Monday, May 30, 2011


In reading Ernest B. Furguson's Ashes of Glory: Richmond at War I ran across quite an interesting quote from Confederate Congressman Warren Akin. Akin wrote to his wife Mary in Georgia about the possibility of enlisting blacks to join the Confederate army. This was in the fall of 1862, way before most people, especially politicians, seriously considered this extreme measure.

Akin fully understood that, "It is a question of fearful magnitude." He wrote, "To call forth the negroes in the army with the promise of freedom, will it not be giving up the great question involved by doing the very thing Lincoln is now doing?" However, if it assured Confederate success and ultimately independence Akin was for it.

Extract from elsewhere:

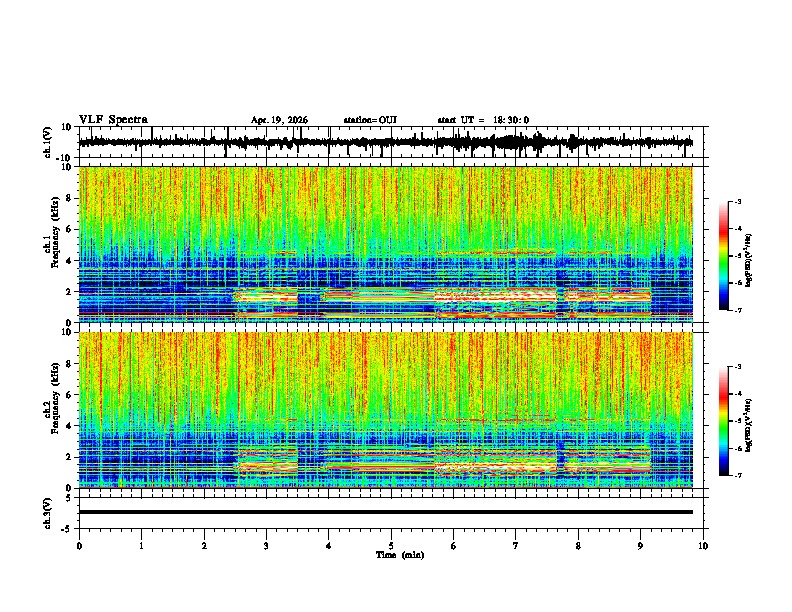Click the ch.3 flat voltage trace

coord(386,512)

But the thoughts related to this important matter troubled Akin's mind. The logic of it did not seem to make sense to him. Warren asked Mary, 'Have you ever noticed the strange conduct of our people during this war?" How people of the Confederacy could oppose a measure that could help win the war seemed to have a hypocritical twist. Akin continued, "They give up their sons, husbands, brothers & friends, and often without murmuring, to the army; but let one of their negroes be taken, and what a howl you will hear. The love of money had been the greatest difficulty in our way to independence - it is now our chief obstacle...."

Of course, the Confederacy would eventually enlist African Americans. But, not until it was a last resort measure, and not until the last weeks of the war. And, not with much success in numbers or effectiveness. Undoubtedly, more slaves ran away from Richmond homes and farms and served in the Union army than ever were armed and enlisted for the Confederacy.